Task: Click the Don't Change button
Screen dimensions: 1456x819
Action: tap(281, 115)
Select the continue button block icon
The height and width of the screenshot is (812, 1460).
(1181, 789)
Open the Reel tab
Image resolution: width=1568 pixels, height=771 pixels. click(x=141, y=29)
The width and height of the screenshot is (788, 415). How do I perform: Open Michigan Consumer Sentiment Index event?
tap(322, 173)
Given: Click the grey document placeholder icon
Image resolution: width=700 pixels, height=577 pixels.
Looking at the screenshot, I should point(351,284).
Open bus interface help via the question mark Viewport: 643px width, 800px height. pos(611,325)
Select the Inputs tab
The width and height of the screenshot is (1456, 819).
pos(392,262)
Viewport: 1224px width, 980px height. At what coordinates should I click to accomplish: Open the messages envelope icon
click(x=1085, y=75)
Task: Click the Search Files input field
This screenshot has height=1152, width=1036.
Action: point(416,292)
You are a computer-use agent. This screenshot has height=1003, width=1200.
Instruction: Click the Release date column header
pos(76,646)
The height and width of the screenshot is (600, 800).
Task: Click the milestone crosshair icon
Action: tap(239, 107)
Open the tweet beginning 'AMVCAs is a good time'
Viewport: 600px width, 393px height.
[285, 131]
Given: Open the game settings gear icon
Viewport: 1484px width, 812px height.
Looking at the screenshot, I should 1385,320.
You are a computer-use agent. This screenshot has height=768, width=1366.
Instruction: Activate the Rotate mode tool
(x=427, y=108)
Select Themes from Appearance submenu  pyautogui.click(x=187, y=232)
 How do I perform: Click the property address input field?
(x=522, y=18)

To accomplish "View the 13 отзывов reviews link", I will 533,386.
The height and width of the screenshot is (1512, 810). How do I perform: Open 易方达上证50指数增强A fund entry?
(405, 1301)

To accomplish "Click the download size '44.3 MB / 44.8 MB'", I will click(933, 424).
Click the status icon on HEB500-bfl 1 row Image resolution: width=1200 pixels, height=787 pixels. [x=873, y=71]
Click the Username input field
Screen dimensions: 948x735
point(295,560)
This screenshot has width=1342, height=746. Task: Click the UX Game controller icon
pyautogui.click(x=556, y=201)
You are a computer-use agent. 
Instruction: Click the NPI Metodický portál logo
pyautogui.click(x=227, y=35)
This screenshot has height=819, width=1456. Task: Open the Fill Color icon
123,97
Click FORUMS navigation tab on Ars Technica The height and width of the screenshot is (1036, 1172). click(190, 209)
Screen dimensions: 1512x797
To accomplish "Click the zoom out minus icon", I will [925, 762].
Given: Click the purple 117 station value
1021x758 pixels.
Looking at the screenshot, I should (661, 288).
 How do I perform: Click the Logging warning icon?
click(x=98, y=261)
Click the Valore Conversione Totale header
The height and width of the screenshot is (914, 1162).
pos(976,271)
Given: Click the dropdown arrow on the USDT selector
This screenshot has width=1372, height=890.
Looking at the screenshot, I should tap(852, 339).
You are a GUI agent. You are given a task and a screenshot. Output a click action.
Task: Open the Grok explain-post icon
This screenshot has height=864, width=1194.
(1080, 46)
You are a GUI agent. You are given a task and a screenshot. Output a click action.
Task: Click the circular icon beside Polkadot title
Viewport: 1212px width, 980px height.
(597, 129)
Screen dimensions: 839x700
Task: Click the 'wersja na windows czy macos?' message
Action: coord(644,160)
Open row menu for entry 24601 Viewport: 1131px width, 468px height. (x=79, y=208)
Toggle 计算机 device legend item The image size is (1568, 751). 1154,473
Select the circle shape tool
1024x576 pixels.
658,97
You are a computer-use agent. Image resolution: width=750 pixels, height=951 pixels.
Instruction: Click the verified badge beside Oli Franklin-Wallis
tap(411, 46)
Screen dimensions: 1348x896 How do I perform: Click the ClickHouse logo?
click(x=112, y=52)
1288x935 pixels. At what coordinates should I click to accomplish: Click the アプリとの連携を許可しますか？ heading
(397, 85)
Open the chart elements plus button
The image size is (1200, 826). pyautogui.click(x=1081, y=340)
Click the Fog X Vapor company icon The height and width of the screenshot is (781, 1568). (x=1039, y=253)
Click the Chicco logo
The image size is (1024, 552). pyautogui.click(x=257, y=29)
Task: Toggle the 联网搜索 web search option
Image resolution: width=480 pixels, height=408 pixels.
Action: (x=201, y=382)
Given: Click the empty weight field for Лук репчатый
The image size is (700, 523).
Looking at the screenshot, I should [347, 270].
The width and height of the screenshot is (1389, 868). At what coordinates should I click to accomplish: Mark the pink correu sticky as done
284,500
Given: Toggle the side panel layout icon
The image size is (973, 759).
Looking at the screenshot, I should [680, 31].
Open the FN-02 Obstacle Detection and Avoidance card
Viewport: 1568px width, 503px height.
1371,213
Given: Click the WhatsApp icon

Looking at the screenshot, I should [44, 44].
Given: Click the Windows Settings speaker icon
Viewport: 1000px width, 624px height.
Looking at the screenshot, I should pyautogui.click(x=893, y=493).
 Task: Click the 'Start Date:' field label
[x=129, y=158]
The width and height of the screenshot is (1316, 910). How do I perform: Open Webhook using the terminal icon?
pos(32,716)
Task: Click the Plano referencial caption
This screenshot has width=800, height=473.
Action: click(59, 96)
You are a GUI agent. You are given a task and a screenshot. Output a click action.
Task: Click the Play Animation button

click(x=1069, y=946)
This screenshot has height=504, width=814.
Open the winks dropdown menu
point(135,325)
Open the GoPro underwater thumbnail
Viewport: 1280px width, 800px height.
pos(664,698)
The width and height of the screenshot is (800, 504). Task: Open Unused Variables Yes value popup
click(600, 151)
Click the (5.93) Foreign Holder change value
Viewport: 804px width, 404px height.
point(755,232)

### Short exercise
Please extract, unchanged, the stretch of items from the line containing "has height=768, width=1366." through the line containing "I will 533,386.", with both of those lines included.

### Reply to the exercise
You are a computer-use agent. This screenshot has height=768, width=1366.
Instruction: Activate the Rotate mode tool
(x=427, y=108)
Select Themes from Appearance submenu  pyautogui.click(x=187, y=232)
 How do I perform: Click the property address input field?
(x=522, y=18)

To accomplish "View the 13 отзывов reviews link", I will 533,386.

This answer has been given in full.